First, teaching of the Faith was given at small luncheons every Wednesday and teas and finally study series, all of these only for those who wished to inquire into the teachings of the new era. These were held at "Briar Hollow”, a house that disappeared after the southwest Post Oak area became townhouses and business building in 1971.
Two schoolday friends of the pioneer came through Houston: Marcia Atwater, enroute to Santiago, Chile, to pioneer for the Bahá’í Faith; the other Eleanor Adler who would teach in La Paz, Bolivia. To meet these travelers, the pioneer held open house at "Briar Hollow. Over a hundred people attended, to mingle, to listen. Another time, shortly after, she rented the Alabama Theatre. Three people came, sitting up front. The speaker lectured as though to a full house. One of the three became one of the first Bahá’í in Houston.
In 1941, an Amarillo, Texas, girl named Charlotte Sterritt, later Charlotte Pinto, singed the pioneer roll in Los Angeles and moved to Houston, Texas. What enthusiasm! Two of us now worked together sending to all architects brochures of our nearly completed House of Worship in Wilmette, Illinois (on Lake Michigan). Every labor union received the pamphlet of Abdu’l-Baha, son of our founder, on Industrial Justice, which address was given the first part of this century and which advocated profit-sharing.
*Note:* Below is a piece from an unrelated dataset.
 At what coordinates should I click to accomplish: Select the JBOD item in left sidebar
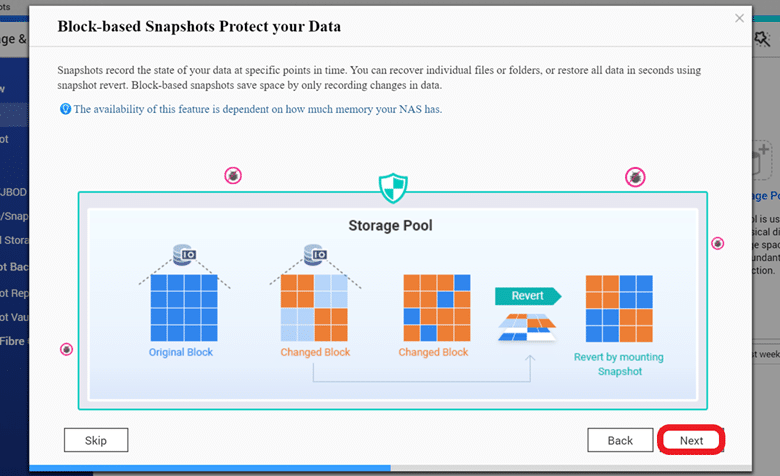pos(13,192)
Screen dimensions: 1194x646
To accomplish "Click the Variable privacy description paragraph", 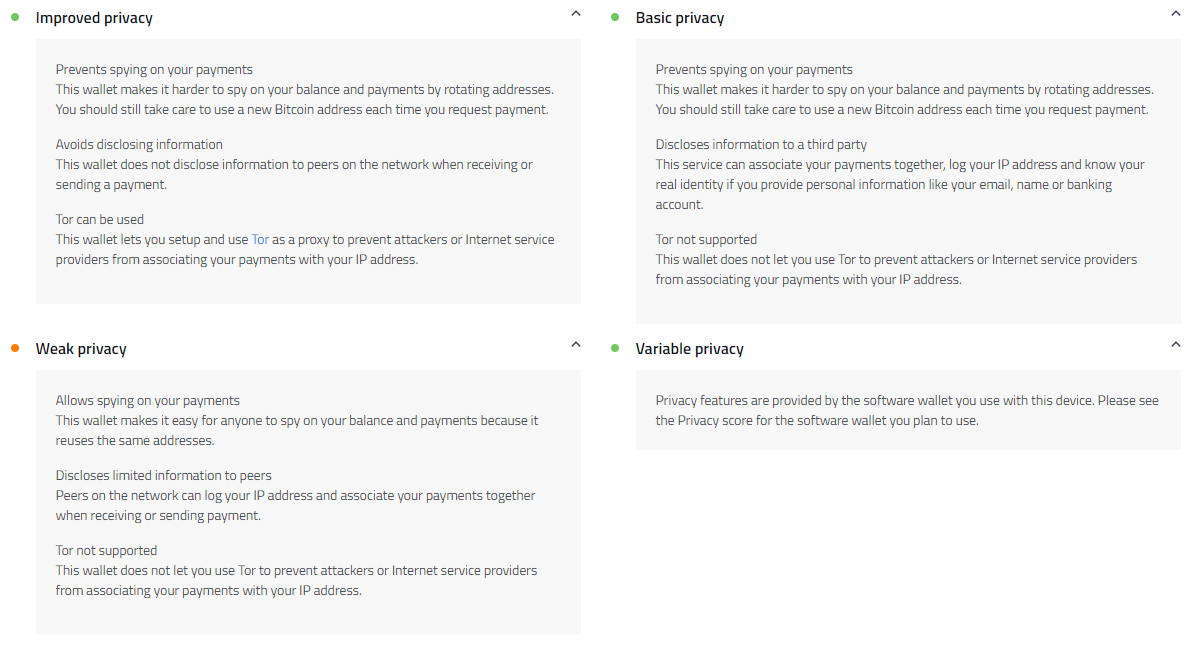I will click(907, 411).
A model of our House of Worship appeared in store windows and at Rice Institute in the Architectural Department.
Then came World War Two affecting the whole of the Western world. Two Bahá’ís, Mr. and Mrs. (Inez) Max Greeven, were living in Holland at the time. He was head of European distribution for Anderson-Clayton Cotton firm which headquartered in Houston. When the Nazis invaded Holland, the Greevens caught the last cargo ship out of Italy. The cargo was cheese. When a bomb exploded in the hull, the texture and character of the cheese absorbed the concussion. With more or less minor repair, the ship resailed the following morning. They came, where his business headquarters were, to Houston, Texas.
There were now four in number Three or over Bahá’ís in any legal municipality register at the National Offices as an official "group". It then holds religious observances together, contributes voluntarily to the group-fund, pledges part of that fund to the national fund, and consults and acts on policies, methods, and teaching plans within that legal municipality. This registration was done soon after German armies invaded the Netherland in 1940.
During this period public meetings were held in the lounge of the Warwick Hotel and at the downtown YMCA on Louisiana Street. The religious observances and study groups were still held at "Briar Hollow". David and Virginia Spieldock, a Houston couple and neighbors of the pioneer came into the Faith. A Mrs. Mary Buelow of historical Everett-Beulow store on Main street attended. Mrs. Tellepson, whose husband built the old court-house and many civic buildings, also two Federated Club presidents studied the Faith, and a Mrs. Inez Lois Butterfield, ex-president of Federated Clubs.
The situation was crystallizing: Don and Doris Corbin transferred themselves from Freeport to Houston; then Mrs. Butterfield, aforementioned, declared herself a "believer" and started meetings with them at her address at 3409 Mt. Vernon Street. As April was approaching in the year I942, two of the club presidents and the poet-laureate of Texas, Lily Lawrence Bow, declared themselves Bahá’ís and with others mentioned here, there were more than enough (plus Mr. and Mrs. Clark Pollard) to form a Local Spiritual Assembly.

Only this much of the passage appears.